29 Mayıs: Bir Kapının Açılışı ve Aklın Zafere Taşınışı (Özel Yazı)


Tarihler 29 Mayıs 1453’ü gösterdiğinde yalnızca bir şehir alınmadı; bir çağ kapandı, bir çağ açıldı. Ancak bu cümle, ne yazık ki zamanla içi boşaltılmış bir ezber haline geldi. Oysa bu tarihin gerisinde, sadece toplar, mancınıklar ve surlar yoktu. Gerisinde; büyük bir akıl, sabırla inşa edilen bir strateji ve her şeyden önce çağını aşan bir entelektüel devrim vardı.

Fatih Sultan Mehmed, İstanbul'u fethettiğinde henüz 21 yaşındaydı. Ama bu genç yaşına rağmen, taşıdığı vizyon sadece Osmanlı topraklarını değil, aynı zamanda düşünce dünyasını da fethedecek kadar derindi.
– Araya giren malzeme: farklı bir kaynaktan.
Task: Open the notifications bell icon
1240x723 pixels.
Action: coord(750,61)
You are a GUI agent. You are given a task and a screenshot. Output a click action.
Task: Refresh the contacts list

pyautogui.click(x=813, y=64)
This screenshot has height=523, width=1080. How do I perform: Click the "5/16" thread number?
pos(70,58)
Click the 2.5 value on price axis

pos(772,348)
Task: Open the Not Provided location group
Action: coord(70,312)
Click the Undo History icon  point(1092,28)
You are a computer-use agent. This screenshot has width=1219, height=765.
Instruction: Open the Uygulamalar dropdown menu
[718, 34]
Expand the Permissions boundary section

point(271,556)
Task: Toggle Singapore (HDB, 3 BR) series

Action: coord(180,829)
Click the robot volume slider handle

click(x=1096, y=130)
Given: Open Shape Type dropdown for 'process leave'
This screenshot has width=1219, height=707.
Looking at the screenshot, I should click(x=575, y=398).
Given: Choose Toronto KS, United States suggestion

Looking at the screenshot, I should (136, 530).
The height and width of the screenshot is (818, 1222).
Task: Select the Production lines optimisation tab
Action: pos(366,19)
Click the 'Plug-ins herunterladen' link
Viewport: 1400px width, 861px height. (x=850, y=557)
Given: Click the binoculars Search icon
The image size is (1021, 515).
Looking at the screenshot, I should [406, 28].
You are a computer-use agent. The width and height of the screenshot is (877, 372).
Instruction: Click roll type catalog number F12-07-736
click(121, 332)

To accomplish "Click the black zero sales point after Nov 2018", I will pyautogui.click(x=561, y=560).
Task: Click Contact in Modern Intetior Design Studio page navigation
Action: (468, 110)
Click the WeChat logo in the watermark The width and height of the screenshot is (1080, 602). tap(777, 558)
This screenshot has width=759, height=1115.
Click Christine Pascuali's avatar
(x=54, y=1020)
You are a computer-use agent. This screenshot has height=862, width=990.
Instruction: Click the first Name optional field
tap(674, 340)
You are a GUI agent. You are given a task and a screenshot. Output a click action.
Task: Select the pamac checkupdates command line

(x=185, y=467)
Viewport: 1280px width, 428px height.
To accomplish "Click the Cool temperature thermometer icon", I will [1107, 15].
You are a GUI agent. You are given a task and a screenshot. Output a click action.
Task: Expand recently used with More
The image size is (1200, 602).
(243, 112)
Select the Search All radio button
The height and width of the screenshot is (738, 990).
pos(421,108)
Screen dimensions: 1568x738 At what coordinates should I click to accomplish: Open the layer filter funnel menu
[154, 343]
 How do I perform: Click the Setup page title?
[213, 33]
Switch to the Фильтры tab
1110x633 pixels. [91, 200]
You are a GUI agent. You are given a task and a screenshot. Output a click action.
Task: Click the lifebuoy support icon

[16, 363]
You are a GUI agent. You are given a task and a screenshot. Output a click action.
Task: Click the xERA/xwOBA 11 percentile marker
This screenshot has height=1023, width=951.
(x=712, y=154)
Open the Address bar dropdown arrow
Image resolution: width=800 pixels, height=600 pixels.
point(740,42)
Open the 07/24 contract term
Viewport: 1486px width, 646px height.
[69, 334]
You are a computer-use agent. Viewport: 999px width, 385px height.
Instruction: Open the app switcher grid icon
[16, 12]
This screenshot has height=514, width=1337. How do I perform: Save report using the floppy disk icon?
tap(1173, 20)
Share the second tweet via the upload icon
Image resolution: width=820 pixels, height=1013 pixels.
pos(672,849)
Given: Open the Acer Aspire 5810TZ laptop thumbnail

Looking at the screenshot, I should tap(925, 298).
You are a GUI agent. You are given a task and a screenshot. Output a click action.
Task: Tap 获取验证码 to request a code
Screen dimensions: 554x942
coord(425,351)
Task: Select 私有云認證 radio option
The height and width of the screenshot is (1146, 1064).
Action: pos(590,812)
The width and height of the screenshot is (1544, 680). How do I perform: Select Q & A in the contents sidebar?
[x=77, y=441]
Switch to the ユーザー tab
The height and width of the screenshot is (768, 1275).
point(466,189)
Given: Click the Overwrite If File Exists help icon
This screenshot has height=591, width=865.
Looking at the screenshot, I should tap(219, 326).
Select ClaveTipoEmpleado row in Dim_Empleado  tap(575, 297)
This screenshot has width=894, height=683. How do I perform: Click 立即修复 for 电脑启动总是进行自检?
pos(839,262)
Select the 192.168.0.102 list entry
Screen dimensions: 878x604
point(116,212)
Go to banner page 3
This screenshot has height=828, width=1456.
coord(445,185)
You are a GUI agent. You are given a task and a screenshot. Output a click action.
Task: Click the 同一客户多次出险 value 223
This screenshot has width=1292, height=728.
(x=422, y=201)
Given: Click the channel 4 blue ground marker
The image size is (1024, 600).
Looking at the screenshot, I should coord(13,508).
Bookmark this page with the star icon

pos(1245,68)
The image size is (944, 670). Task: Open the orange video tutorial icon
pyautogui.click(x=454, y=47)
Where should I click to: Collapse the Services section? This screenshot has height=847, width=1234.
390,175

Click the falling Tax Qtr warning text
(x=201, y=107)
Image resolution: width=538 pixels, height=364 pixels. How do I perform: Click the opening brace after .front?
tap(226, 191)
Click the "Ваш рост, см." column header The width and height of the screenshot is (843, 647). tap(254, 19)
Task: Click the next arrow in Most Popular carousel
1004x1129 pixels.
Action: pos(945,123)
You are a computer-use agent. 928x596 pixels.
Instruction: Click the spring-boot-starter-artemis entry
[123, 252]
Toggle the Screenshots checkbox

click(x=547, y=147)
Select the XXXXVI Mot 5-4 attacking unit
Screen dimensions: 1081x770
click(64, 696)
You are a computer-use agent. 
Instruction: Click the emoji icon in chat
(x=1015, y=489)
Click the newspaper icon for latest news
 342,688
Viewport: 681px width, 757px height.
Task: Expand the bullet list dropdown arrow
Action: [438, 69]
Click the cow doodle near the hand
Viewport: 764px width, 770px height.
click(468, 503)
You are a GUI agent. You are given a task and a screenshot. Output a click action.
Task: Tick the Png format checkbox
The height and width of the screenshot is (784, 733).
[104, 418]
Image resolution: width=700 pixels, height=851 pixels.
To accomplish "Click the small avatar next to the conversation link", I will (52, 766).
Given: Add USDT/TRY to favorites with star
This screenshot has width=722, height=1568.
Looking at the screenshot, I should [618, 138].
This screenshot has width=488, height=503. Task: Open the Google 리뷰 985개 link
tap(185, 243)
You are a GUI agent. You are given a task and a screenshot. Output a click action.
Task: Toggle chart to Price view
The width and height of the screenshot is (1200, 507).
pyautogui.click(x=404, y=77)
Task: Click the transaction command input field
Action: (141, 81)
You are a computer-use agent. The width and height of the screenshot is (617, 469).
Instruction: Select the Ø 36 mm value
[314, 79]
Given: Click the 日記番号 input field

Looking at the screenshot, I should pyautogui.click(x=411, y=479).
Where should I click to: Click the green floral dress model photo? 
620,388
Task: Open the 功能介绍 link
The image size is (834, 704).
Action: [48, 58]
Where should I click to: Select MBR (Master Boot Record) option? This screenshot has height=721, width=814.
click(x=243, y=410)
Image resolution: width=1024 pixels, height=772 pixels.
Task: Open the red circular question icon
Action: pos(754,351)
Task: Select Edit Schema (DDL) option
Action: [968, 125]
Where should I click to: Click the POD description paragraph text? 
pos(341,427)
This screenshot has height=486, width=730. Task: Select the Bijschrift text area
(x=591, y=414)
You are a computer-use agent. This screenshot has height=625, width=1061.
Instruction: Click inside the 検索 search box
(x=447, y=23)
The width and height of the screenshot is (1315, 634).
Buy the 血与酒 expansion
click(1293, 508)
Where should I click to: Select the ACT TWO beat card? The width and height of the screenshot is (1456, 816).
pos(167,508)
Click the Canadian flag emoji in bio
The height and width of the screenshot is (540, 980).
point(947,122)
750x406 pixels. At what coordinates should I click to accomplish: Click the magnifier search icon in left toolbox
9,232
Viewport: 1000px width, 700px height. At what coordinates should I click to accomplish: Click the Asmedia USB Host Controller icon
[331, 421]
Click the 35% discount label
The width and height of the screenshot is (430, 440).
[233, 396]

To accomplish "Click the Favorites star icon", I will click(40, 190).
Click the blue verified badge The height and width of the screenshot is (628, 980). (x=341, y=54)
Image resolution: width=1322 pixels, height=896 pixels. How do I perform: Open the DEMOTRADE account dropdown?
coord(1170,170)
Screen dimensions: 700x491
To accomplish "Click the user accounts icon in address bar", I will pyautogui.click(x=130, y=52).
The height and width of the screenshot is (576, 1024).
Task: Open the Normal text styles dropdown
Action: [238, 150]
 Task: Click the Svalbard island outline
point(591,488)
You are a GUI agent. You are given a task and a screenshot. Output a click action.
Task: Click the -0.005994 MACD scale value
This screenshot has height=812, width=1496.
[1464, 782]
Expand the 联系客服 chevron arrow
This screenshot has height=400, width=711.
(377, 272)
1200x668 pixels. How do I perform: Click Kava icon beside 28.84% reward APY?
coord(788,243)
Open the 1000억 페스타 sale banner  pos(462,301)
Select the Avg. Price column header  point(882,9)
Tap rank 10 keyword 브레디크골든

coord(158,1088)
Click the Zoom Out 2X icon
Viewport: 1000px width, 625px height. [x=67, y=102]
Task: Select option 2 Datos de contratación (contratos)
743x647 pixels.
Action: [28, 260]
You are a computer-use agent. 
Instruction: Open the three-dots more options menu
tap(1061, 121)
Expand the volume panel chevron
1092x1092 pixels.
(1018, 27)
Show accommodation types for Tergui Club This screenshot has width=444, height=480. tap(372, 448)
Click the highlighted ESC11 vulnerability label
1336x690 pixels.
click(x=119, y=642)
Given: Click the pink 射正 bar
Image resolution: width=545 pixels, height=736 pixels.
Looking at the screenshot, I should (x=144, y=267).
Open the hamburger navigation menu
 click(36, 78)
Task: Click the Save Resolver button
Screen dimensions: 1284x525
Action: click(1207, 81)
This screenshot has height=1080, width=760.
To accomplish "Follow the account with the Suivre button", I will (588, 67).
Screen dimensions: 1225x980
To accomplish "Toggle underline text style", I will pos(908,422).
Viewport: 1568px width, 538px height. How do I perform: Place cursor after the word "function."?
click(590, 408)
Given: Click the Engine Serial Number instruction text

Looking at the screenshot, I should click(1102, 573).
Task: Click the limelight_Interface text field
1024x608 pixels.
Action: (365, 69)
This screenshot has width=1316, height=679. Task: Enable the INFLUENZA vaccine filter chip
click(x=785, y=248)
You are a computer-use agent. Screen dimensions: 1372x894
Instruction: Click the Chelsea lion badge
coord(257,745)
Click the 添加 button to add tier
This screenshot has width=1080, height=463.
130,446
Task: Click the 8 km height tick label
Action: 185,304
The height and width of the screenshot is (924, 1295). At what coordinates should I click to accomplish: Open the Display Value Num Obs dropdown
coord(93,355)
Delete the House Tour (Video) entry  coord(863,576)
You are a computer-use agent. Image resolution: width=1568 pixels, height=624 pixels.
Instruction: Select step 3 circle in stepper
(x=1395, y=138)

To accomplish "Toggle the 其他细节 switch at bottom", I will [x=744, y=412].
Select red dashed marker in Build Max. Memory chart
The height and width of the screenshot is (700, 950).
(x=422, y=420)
Yedi dil bilen, matematikten felsefeye, teolojiden astronomiye kadar pek çok alanda eğitim almış bu genç padişah, aslında bir ordunun başkomutanı olmanın ötesinde bir fikir adamıydı.

Osman Gazi ile Anadolu’daki dağınık Türk unsurlarını bir araya getirme süreci başlatılmış, Orhan Gazi ile sistematikleşmişti. Ancak gerçek anlamda devletin hem askeri hem de entelektüel bir yapıya bürünmesi, Fatih’le zirveye ulaştı. İstanbul’un fethi yalnızca bir kuşatmanın değil, uzun soluklu bir düşünce devriminin sonucuydu.

Bu büyük zaferin torunu Kanuni Sultan Süleyman ile Osmanlı; ihtişamın, adaletin ve kültürel zenginliğin zirvesine ulaştı. Ancak ne acıdır ki, bu zirve aynı zamanda bir düşüşün de başlangıcıydı. Çünkü akıl ile inancın dengesi bozulmaya, bilim ile dogma arasındaki çizgi silinmeye başlamıştı.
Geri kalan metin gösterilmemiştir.